Additionally, the motion judge correctly found that Weaver was an interested adult despite encouraging the defendant to speak with the detectives and to tell the truth. “We reject the notion that a parent who fails to tell a child not to speak to interviewing officials, who advises the child to tell the truth, or who fails to seek legal assistance immediately is a disinterested parent.” Philip S., 414 Mass. at 810. See Commonwealth v. Quint Q., 84 Mass. App. Ct. 507, 517 (2013) (mother who advised son to be truthful with police was interested adult despite giving advice that would not have comported with that of lawyer). In other words, an interested adult is not a proxy for a lawyer. Accordingly, we conclude that the defendant was afforded the protections of the interested adult rule.
- Valid waiver. Even assuming the Miranda warnings were required, we conclude the defendant’s waiver of his Miranda rights was valid. In determining whether a waiver is knowing and voluntary, the court examines the totality of the circumstances surrounding the waiver. See Commonwealth v. Mazariego, 474 Mass. 42, 52-53 (2016). Factors relevant to this inquiry include “promises or other inducements, conduct of the defendant, the defendant’s age, education, intelligence and emotional stability, experience with and in the criminal justice system, physical and mental condition, the initiator of the discussion of a deal or leniency . . . and the details of the interrogation, including the recitation of Miranda warnings” (citation omitted). Commonwealth v. Walker, 466 Mass. 268, 274 (2013).

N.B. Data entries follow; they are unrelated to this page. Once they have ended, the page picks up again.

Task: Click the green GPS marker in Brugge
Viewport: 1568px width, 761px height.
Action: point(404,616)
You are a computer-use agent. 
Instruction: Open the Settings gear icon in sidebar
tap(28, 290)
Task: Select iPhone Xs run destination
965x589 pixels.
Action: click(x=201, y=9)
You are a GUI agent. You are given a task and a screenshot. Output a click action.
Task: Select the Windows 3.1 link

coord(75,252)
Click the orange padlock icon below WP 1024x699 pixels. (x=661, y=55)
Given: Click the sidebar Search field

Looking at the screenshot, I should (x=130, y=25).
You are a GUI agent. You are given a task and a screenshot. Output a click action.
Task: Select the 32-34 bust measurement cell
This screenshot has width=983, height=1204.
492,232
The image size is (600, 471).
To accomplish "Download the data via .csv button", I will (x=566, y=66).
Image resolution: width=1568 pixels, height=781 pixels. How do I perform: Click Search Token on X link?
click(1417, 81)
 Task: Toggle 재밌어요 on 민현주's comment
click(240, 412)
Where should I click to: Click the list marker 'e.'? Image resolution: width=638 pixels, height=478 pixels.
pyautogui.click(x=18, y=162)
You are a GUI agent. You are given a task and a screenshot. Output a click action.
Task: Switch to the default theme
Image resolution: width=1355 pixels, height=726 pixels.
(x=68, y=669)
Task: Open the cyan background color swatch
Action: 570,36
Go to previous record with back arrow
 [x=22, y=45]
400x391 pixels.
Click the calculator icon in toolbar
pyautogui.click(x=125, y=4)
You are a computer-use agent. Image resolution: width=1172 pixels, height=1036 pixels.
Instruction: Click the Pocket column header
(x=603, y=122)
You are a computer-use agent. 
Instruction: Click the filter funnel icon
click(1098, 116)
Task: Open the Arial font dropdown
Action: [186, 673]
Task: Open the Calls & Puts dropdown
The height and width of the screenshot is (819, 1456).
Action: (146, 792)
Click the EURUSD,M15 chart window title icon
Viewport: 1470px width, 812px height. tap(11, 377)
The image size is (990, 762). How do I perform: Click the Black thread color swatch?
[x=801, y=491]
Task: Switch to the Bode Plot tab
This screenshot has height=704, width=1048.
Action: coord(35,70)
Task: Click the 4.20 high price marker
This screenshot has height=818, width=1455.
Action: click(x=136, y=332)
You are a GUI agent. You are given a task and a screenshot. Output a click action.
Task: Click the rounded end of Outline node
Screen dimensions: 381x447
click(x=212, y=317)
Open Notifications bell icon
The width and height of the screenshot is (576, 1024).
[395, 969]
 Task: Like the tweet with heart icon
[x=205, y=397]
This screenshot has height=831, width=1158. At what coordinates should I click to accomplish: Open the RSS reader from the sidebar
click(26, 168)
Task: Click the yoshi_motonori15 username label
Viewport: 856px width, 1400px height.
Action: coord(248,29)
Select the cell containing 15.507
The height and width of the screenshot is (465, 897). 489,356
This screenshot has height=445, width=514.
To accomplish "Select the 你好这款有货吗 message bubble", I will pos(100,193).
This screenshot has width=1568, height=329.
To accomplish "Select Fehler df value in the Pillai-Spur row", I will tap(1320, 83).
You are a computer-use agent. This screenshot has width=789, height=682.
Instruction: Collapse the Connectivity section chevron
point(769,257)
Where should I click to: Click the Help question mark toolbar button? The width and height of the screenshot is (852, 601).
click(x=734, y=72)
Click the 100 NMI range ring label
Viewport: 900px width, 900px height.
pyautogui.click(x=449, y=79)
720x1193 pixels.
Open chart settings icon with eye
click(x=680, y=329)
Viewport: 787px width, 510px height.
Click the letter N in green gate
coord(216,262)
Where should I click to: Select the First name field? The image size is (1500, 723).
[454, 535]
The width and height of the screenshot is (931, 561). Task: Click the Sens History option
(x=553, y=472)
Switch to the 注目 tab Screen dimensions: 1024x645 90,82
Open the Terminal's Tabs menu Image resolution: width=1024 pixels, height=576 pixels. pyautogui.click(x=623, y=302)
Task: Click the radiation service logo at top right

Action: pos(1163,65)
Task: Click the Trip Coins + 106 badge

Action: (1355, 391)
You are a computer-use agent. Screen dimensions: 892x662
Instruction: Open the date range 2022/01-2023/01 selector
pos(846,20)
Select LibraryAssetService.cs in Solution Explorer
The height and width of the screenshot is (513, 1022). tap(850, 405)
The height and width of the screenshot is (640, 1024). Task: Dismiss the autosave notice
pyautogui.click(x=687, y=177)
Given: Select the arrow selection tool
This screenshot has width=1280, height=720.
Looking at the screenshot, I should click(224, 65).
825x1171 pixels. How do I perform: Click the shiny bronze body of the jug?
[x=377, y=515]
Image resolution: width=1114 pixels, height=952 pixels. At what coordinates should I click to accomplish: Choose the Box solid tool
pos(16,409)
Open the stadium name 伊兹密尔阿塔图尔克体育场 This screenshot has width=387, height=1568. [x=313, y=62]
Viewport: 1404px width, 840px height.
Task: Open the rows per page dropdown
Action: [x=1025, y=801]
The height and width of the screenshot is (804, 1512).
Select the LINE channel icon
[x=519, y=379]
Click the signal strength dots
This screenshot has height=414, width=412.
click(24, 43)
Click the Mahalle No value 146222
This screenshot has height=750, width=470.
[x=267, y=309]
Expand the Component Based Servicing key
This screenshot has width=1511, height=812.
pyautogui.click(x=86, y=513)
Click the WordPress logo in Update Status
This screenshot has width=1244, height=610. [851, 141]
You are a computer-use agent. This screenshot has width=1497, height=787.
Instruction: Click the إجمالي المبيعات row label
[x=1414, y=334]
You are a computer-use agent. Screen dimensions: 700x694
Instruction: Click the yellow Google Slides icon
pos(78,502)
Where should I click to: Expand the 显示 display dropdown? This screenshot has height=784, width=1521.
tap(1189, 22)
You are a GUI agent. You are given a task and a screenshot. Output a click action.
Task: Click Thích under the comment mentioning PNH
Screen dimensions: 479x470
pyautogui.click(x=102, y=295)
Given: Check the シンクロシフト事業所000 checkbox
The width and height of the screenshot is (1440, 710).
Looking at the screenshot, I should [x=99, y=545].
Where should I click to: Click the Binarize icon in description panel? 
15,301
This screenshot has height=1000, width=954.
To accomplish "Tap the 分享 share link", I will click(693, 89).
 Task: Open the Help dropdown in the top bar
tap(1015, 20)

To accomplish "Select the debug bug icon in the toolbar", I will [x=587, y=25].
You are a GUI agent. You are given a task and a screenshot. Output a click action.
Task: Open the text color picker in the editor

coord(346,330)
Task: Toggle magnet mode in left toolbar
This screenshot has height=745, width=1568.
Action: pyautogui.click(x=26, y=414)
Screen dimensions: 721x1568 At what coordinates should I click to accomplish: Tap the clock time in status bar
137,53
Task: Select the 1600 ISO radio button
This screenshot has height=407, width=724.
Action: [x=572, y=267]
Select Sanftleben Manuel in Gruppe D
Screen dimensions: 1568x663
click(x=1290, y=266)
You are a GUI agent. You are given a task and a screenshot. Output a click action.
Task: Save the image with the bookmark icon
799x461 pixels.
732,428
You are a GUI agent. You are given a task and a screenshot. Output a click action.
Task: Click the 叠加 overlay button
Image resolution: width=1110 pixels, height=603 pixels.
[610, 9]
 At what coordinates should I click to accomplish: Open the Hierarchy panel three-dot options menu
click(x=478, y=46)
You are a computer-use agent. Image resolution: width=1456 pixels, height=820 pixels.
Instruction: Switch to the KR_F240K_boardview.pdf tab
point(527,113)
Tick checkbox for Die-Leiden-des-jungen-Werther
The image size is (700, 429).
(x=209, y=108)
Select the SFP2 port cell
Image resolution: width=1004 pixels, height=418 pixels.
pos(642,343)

The facts support the pretrial motion judge’s conclusion that the defendant’s waiver was knowing and voluntary. The defendant and his mother were provided with Miranda warnings, which both understood. The interrogation took place in the defendant’s home and in the presence of his mother. The record did not show that the defendant’s will was overborne by his mother’s directions to sign the form. Although the interview lasted some time, the questioning was generally nonaggressive and the police did not make any threats or promises to the defendant. The defendant was young, but was of average intelligence and had had at least one prior experience with the police. His responses to questions were coherent, and there was no evidence that he was under the influence of alcohol or other substances. Nor did the defendant present any evidence that his mental state was otherwise compromised. The defendant also made several statements aimed at exculpating himself, including stating that he was not at the scene of the shooting and providing an explanation for the injury to his leg. See Commonwealth v. Vazquez, 387 Mass. 96, 100 (1982) (exculpatory statements tend to show defendant’s statements are voluntary).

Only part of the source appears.